Structure of HIV-1 reverse transcriptase/DNA complex at 7 A resolution showing active site locations.
Nature. 1992 May 7;357(6373):85-9.
- PubMed ID
- 1374166 [ View in PubMed]
- Abstract
AIDS, caused by human immunodeficiency virus (HIV), is one of the world's most serious health problems, with current protocols being inadequate for either prevention or successful long-term treatment. In retroviruses such as HIV, the enzyme reverse transcriptase copies the single-stranded RNA genome into double-stranded DNA that is then integrated into the chromosomes of infected cells. Reverse transcriptase is the target of the most widely used treatments for AIDS, 3'-azido-3'-deoxythymidine (AZT) and 2',3'-dideoxyinosine (ddI), but resistant strains of HIV-1 arise in patients after a relatively short time. There are several nonnucleoside inhibitors of HIV-1 reverse transcriptase, but resistance to such agents also develops rapidly. We report here the structure at 7 A resolution of a ternary complex of the HIV-1 reverse transcriptase heterodimer, a monoclonal antibody Fab fragment, and a duplex DNA template-primer. The double-stranded DNA binds in a groove on the surface of the enzyme. The electron density near one end of the DNA matches well with the known structure of the HIV-1 reverse transcriptase RNase H domain. At the opposite end of the DNA, a mercurated derivative of UTP has been localized by difference Fourier methods, allowing tentative identification of the polymerase nucleoside triphosphate binding site.
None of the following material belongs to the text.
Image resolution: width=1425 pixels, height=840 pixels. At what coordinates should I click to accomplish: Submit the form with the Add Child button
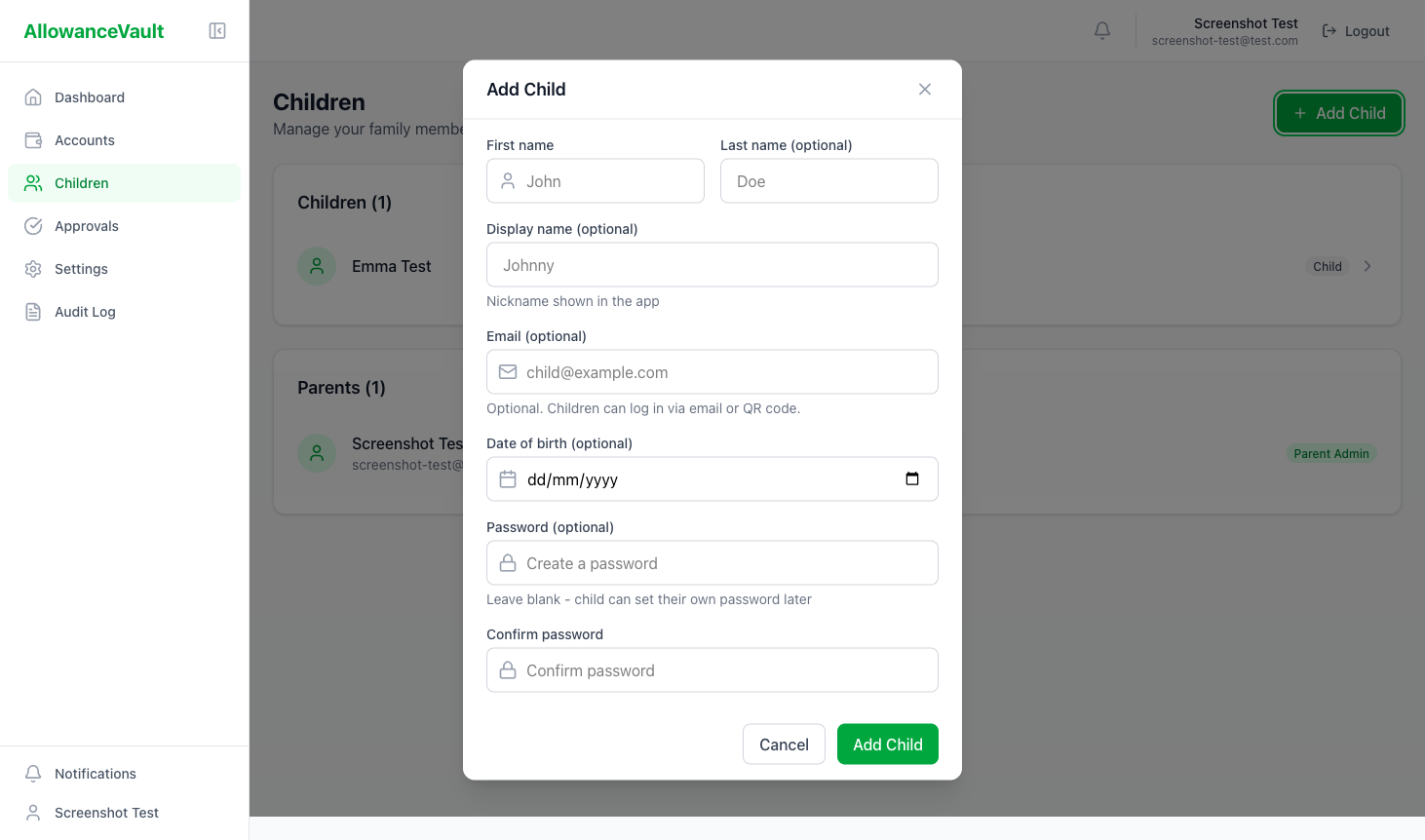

We also determined the structure of the reverse transcriptase/Fab complex in the absence of template-primer to compare the bound and free forms of the enzyme. The presence of DNA correlates with movement of protein electron density in the vicinity of the putative template-primer binding groove. These results have important implications for developing improved inhibitors of reverse transcriptase for the treatment of AIDS.